La première visite d’Emmanuel Macron à Beyrouth a plusieurs lectures. Ces différentes lectures peuvent traduire le succès du chef d’État Français à communiquer directement avec les Libanais. Le Président est descendu dans les rues de Beyrouth et a écouté une partie de la population qui réclamait la chute du régime. Ainsi, la scène de cette femme libanaise embrassant chaleureusement le Président Français dans le quartier de Gemmayzeh n’a pas été la seule à attirer l’attention des observateurs de la visite du chef d’État Français, dans une zone complètement dévastée, deux jours après l’explosion.
Tout en ayant en tête l’horreur des scènes post-apocalyptiques provoquées par l’explosion, il a été dépassé par la situation, subjugué et transporté par l’émoi qu’aurait pu susciter l’accueil très chaleureux du peuple Libanais.
La frustration et le désespoir apparaissant sur le visage de la jeunesse libanaise ont été la motivation la plus importante pour rechercher en la personne du Président Français un sauveur, indépendamment de l’objectivité de la demande et des capacités du sauveur.
Face à la promesse de Macron d’aider les Libanais, ses bénéficiaires lui ont demandé de ne pas remettre l’argent des aides humanitaires au gouvernement Libanais.
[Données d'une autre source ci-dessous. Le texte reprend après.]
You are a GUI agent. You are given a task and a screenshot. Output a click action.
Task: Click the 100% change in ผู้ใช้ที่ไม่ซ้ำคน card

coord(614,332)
Cette demande peut résumer, à elle seule, le climat de défiance qui vient d’ajouter aux séries de crises financières, économiques et sanitaires une crise politique d’une ampleur inédite.
La visite du Président de la République Française au Liban, dans un contexte si particulier, porte des messages qui dépassent les images de solidarité ou de sympathie. Indubitablement, ce qu'il a fait pour ce pays, en 20 heures, les propres gouvernants du pays ne l’ont pas fait en 20 ans de gouvernance.
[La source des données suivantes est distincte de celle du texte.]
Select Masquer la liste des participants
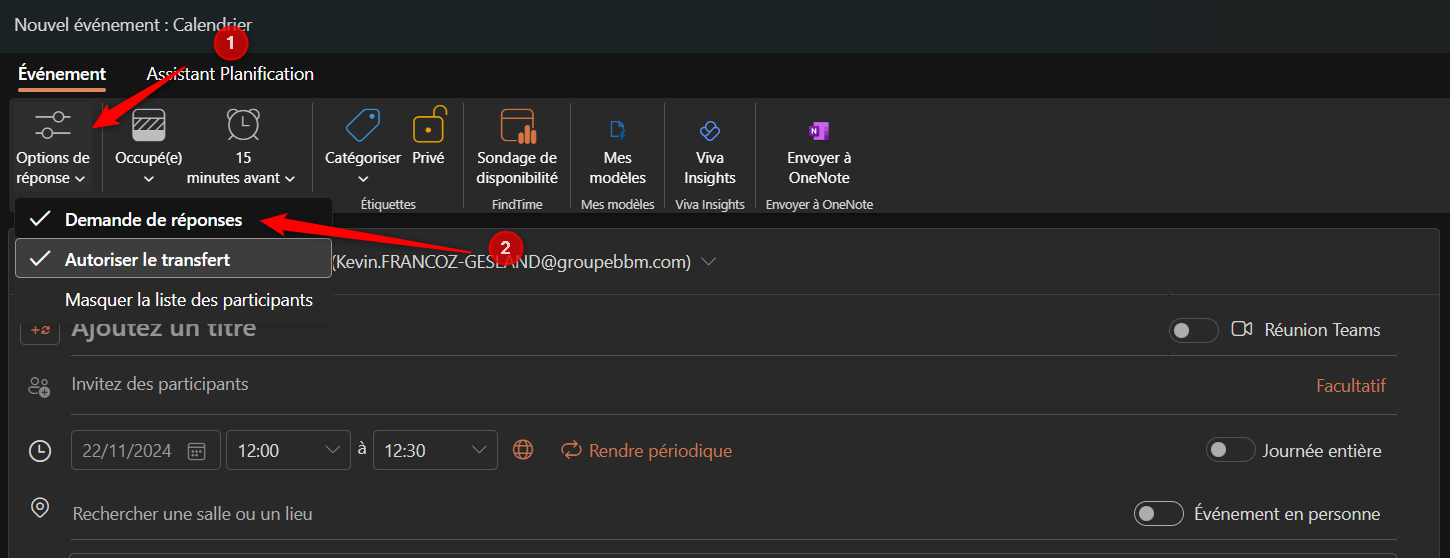 188,300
Il n'a pas visité le Liban à titre personnel mais en sa qualité de chef d’État. C'est une démarche qui s’inscrit parfaitement dans le fil de l’héritage Chiraquien d’inspiration Gaullienne. Le Président de la République Française a parlé au nom de la France et a promis le soutien de la France au Liban. Dans ce contexte, la visite de chef d’État Français est un geste diplomatique que beaucoup ont qualifié d'astucieux et d’audacieux.
Bien que les relations franco-libanaises ont des racines pluriséculaires, le rôle de la France s’est amoindri ces dernières années en raison de nombreux facteurs, notamment du déclin de l'influence française dans la région et dans le monde arabe en général, et l'émergence d'autres acteurs plus influents et plus forts au Liban et dans l’ensemble de la région.
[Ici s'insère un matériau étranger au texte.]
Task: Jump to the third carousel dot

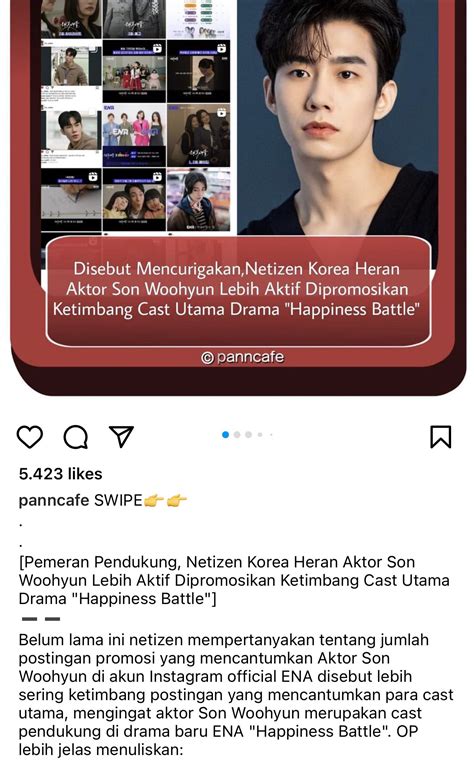Action: point(249,435)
L’engagement d’Emmanuel Macron renforce sa position à l'intérieur et à l'extérieur de son pays, et peut lui donner une place privilégiée dans le projet de reconstruction de ce qui a été détruit à Beyrouth. D’ailleurs, la communauté Libanaise en France, d’environ 227 000 ressortissants, est fortement implantée contre 27 000 ressortissants Français vivant au Liban, sans oublier les quelques milliers de binationaux vivant entre les deux rives de la Méditerranée.
Le discours prononcé à la suite de sa tournée dans la ville était limpide. En effet, ce dernier a annoncé « Un financement est disponible pour le Liban, mais ses dirigeants doivent d'abord mettre en œuvre des réformes », avant d’ajouter : « La confiance et l'espoir doivent être reconstruits, et cela ne se rétablit pas du jour au lendemain, mais nécessite plutôt la reconstruction d'un nouveau système politique ». Les déclarations de chef d’État Français ont ouvert la porte à de nombreuses spéculations sur la manière dont la France pourrait profiter de la crise libanaise politiquement et économiquement.
Le Président de la République Française a été clair : il faut que les autorités Libanaises changent de comportement.
A quelques heures de la seconde visite du Président pour célébrer le Centenaire de la proclamation du Grand-Liban (célébration initialement prévue en grande pompe), les autorités ont prouvé, en nommant un nouveau Premier ministre, qu’elles étaient en mesure de changer, pour le moins dans la forme. La nomination d’un diplomate, alors inconnu du grand public, est certes un pas timide, mais elle pouvait rassurer le visiteur français. Comme le dit le dicton, « un voyage de mille lieues commence toujours par un premier pas ».
C’est justement dans cette direction qu’Emmanuel Macron essaye de plaider depuis le début, en mettant les autorités devant leur responsabilité. Sans vouloir glisser sur un terrain instable, le Président de la République a voulu pousser les dirigeants Libanais à inventer une nouvelle ’’formule’’ adaptée à la spécificité du Liban. Indéniablement, cette deuxième visite a pu consolider les liens historiques et diplomatiques entre la France et le Liban.
Malgré tous les points positifs des deux visites présidentielles au Liban, l'initiative française va-t-elle réussir ou risque-t-elle de faire face à la même impasse qui a conduit à la situation actuelle ? Une chose est sûre : cette situation a fait du pays du Cèdre un État de crises à la recherche de solutions.
Joseph ATALLA
Enseignant à Sciences-Po, spécialiste du Moyen-Orient.